Mergers and Beer

On Thursday 25 October AB Inbev announced that it will cut its dividend payment in half. In the background is its acquisition of SABMiller (and the accompanying spinoff of Miller Coors to the Canadian firm Molson, because even with a pro-business bias, the US Fair Trade Commission would not allow a merger that would give a single firm a 70% market share.

  • How has that merger fared?
  • Or is the dividend cut due to factors unrelated to the merger?

One piece of information is what’s been happening to the overall market. If we look at market shares, we can calculate that the main slice on which AB Inbev focuses changed by -2.3% in 2017. Alternatively, “regional” brewers production peaked at 19.0 million barrels in 2015, but was down to 17.9 million in 2017 (or -5.8% over 2 years); data from the Brewers Association.

  • So did the AB Inbev M&A strategy make sense?
  • Or did it merely overpay?
  • Or has it hit a temporary rough patch (eg, rising interest rates making it more important to repay than to rollover debt)?
  • Or did it fail to foresee the extent to which beer demand was falling so that it may be better off post-merger, but the merger wasn’t helpful enough to offset the secular decline in beer consumption?

Articles to read:

  1. AB InBev Cuts Dividend… (St Louis Post-Dispatch)
  2. AB InBev’s $100 Billion Hangover
  3. Bud (Dividend) Light Or Stella(r) Bargain?
  4. Merger cost synergies on Seeking Alpha
  5. Optimistic take on growth vs debt and on growth in China on Seeking Alpha and on other international segments.

2 thoughts on “Mergers and Beer

  1. “Luxury” beers have continued to grow and capture market share compared to mass produced domestic beers. This makes sense as the economy has improved, price of craft becomes less important, as well as shifting consumer tastes. A decrease in dividend payouts likely reflects the fact that market shares are falling for AB inbev as craft brewers take over. This shift coupled with the massive amount of capital required to complete the merger has led to InBev shifting away from high dividend payouts.

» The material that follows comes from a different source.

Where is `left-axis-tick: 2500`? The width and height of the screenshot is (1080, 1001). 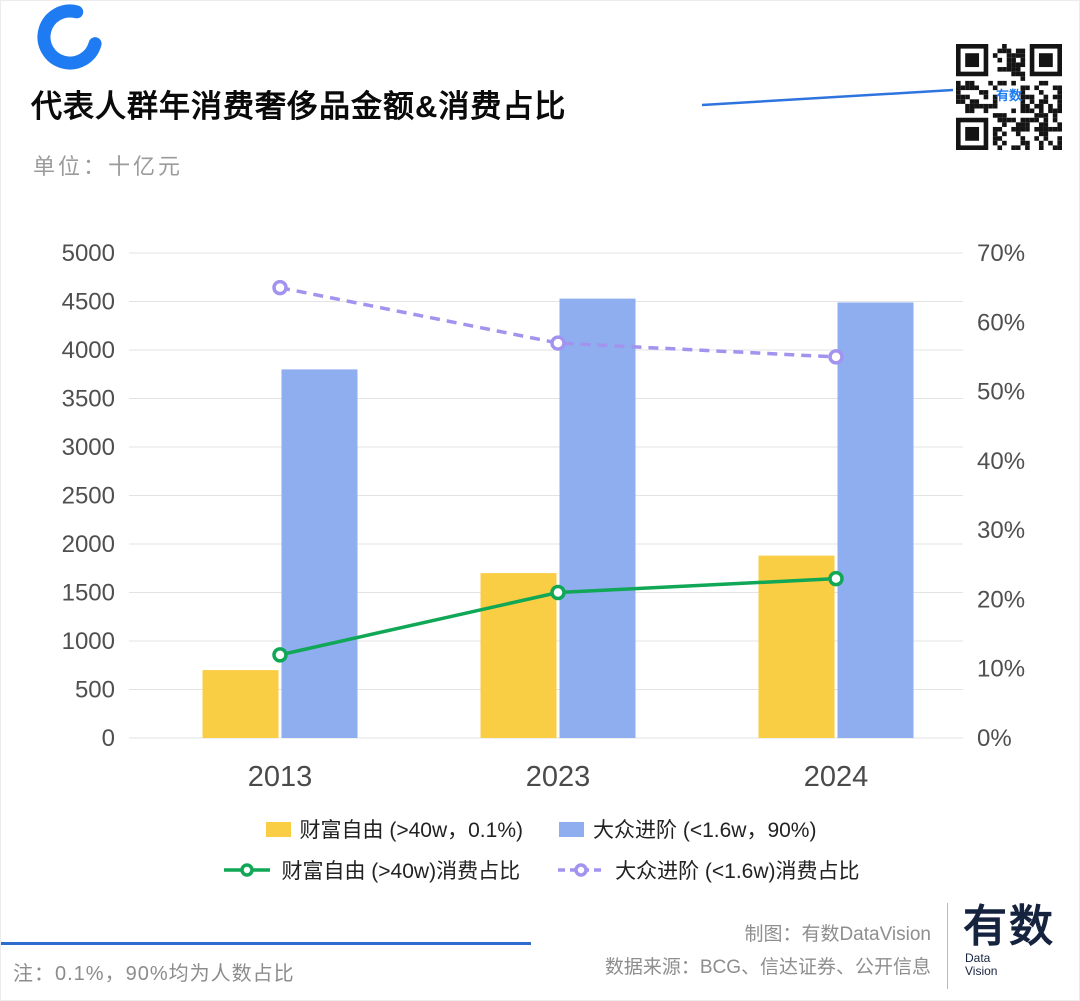 left-axis-tick: 2500 is located at coordinates (88, 496).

  2. In addition to the growth of the craft beer industry, several foreign currencies have lost a lot of their value. While the U.S. is AB Inbev’s primary market, foreign countries serve as emerging markets for the beer company. Markets including Brazil and Argentina continue to lose value in the foreign exchange market, crippling AB Inbev’s profits abroad. While I think the primary issue for AB Inbev is the pervasion of small craft brewing upstarts, one should not overlook the present currency issues in secondary markets.